Proof: First, consider that the clean event $\mathcal{E}$ holds. Say at the end of exploration phase, we chose $\hat{a}$ as the best arm but $\hat{a} \neq a^* $. So at each step in the exploitation phase we incur regret. But for $\hat{a}$ to have been chosen, the following should be true: $\bar{\mu}(\hat{a}) \geq \bar{\mu}(a^*)$.

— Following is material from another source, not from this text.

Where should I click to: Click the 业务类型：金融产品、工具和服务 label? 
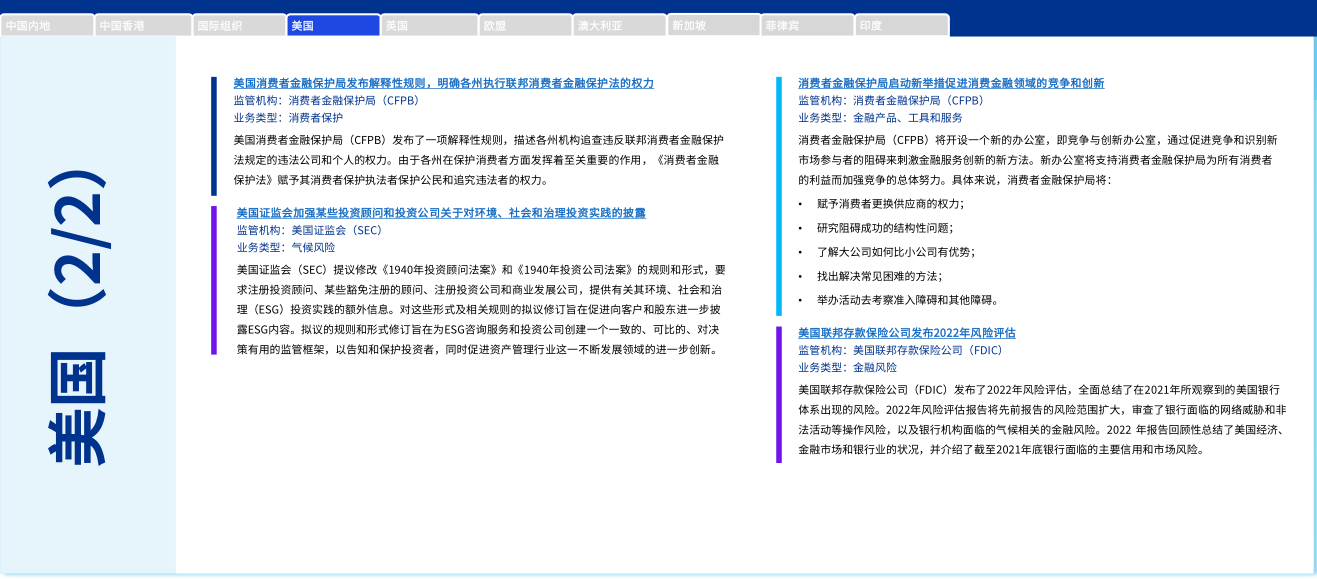point(880,117)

Since it is a clean event we have, $$\begin{aligned} \mu(\hat{a}) + r(\hat{a}) &\geq \bar{\mu}(\hat{a}) \geq \bar{\mu}(a^*) \geq \mu(a^*) - r(a^*) \\ \mu^* - \mu(\hat{a}) &\leq r(\hat{a}) + r(a^*) = \mathcal{O}\left(\sqrt{\frac{\log T}{N}}\right) \end{aligned}$$

Thus, we can bound the regret as \begin{align} R(T) &\leq KN + (T - KN) \mathcal{O}\left(\sqrt{\frac{\log T}{N}}\right) \\ &\leq KN + T \mathcal{O}\left(\sqrt{\frac{\log T}{N}}\right) \end{align} where the first term in the first line of the above set of equations comes from the exploration phase (assuming worst case.) Minimizing the right hand side over $N$ we get $N = \left(\frac{T}{K}\right)^{\frac{2}{3}}\mathcal{O}(\log T)^{\frac{1}{3}}$ and $R(T) \leq T^{\frac{2}{3}}\mathcal{O}(K\log T)^{\frac{1}{3}}$.

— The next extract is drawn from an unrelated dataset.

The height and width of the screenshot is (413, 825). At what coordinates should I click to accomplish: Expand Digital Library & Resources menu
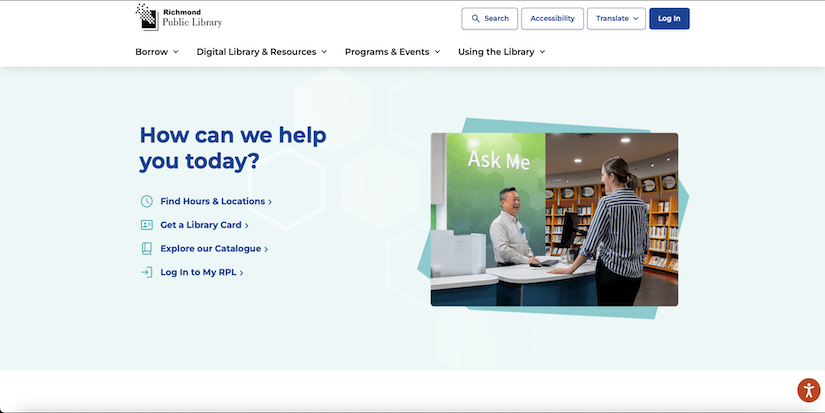(x=261, y=52)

But we need to also consider the bad event. However, its probability is so small (thanks to Hoeffding’s!) that it won’t affect expected regret \begin{align} \mathbb{E}[R(T)] &= \mathbb{E}[R(T)|\mathcal{E}]\mathbb{P}[\mathcal{E}] + \mathbb{E}[R(T)|\bar{\mathcal{E}}]\mathbb{P}[\bar{\mathcal{E}}] \\ &\leq \mathbb{E}[R(T)|\mathcal{E}] + T * \mathcal{O}(T^{-4}) \\ &\leq T^{\frac{2}{3}} \mathcal{O}(K\log T)^{\frac{1}{3}} \end{align} $\square$

An issue with explore-first, that the regret accrued in the exploration phase is terrible! Maybe its better to interleave exploration with exploitation.

Epsilon-Greedy

Algorithm:

  1. For each round $t=1, 2, \cdots$ do
  2. Toss a coin with success probability $\epsilon_t$
  3. If success, explore: choose arm uniformly at random and play it
  4. Else, exploit: choose arm with highest average reward so far and play it
  5. End for

Since exploration is spread more uniformly, we can derive meaningful regret bounds even for small $t$ (unlike explore-first which required $T > KN$)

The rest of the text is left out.